The Princess Royal is to attend the 50th anniversary of the Fraserburgh Lifeboat disaster which will be marked with a commemorative service this weekend.
Crowds will gather at the Old Parish Church on Sunday, January 19, to join in a special service to mark 50 years since the Fraserburgh Lifeboat, the Duchess of Kent, capsized while on service with the loss of five crew members - Coxswain John Stephen, mechanic Fred Kirkness, William Hadden, James Buchan and James RS Buchan.
Her Royal Highness the Princess Royal will be in attendance at Sunday’s service while members of Buckie, Macduff and Peterhead lifeboat crews will also be participating.
The service will be held at 2pm and all are invited to attend. Refreshments will be served in the leisure centre following the service.
If you are attending, please note that parking will be restricted. It is suggested that people use the parking facility at the leisure centre where shuttle buses will be available to and from the church. All attending are asked to be seated by 1.50pm.
Two days later, on Tuesday, January 21, there will be a short service held at Fraserburgh Lifeboat Station to mark the actual date of the disaster.

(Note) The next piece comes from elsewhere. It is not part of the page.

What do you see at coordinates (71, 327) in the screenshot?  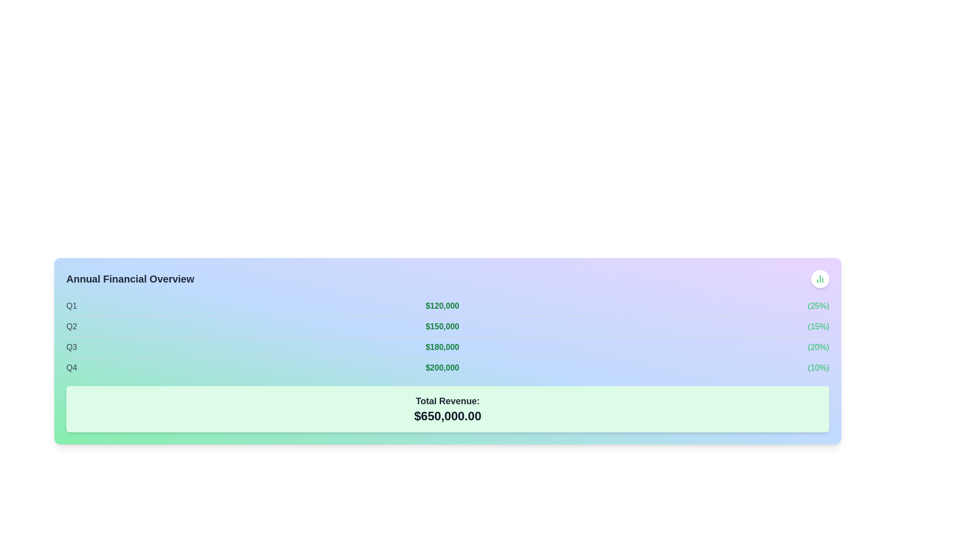 I see `the label displaying 'Q2' in medium gray bold font, located in the second row of the financial overview summary table, to the left of the '$150,000' and '(15%)' entries` at bounding box center [71, 327]. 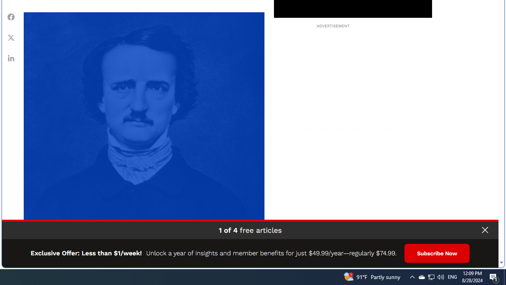 I want to click on 'Share Linkedin', so click(x=11, y=58).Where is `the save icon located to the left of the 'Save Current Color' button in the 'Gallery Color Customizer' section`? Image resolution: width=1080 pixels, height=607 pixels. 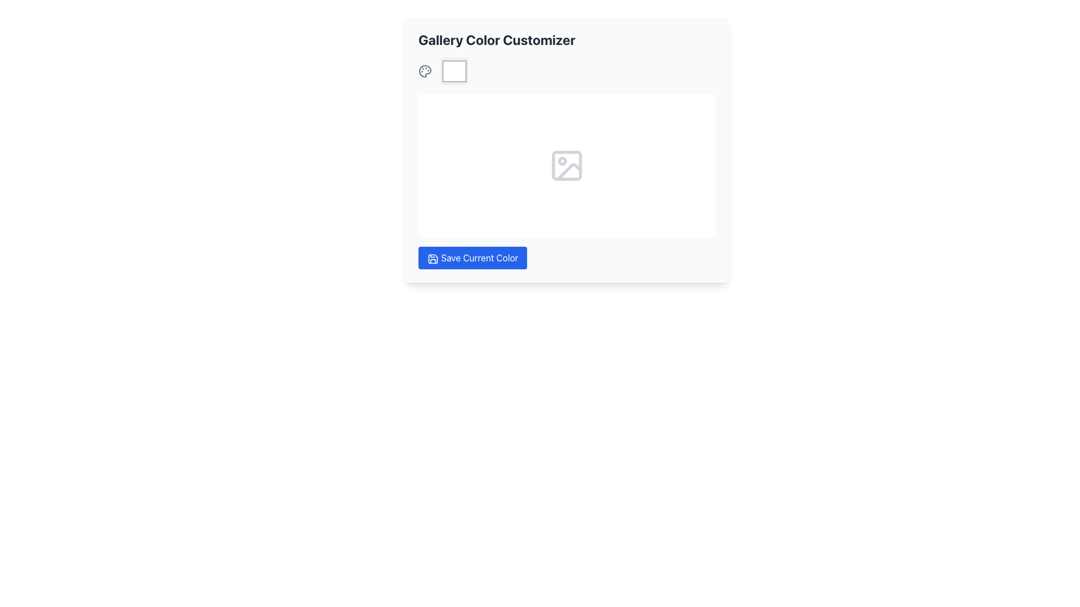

“Everyone who has an interest in Fraserburgh Lifeboat is invited to the service to commemorate the 50th anniversary of the disaster,” said Broch lifeboat coxswain Victor Sutherland.
“Unfortunately over the years the contact details of many of the people who we would like to invite to attend the service haven’t been updated. So we are hoping we can let them know through social and other media channels.”
During her period of service, the Duchess of Kent lifeboat launched 23 times and saved 13 lives.
The lifeboat had been called out in the early hours of January 21, 1970, to go to the aid of the Danish vessel, Opal, which had reported taking on water and in danger of sinking 38 miles offshore.
It made contact with the Opal just after midday and at 12.35pm she was escorting the Danish boat back to shore, but just three minutes later, at 12.38pm, she was lost.
Five of the six crew perished in the disaster, the only survivor being John (Jackson) Buchan who had been flung clear and pulled to safety by a Russian crew member from the Opal.
Some 13,000 people attended the joint funeral of the crew members in a mass public outpouring of grief.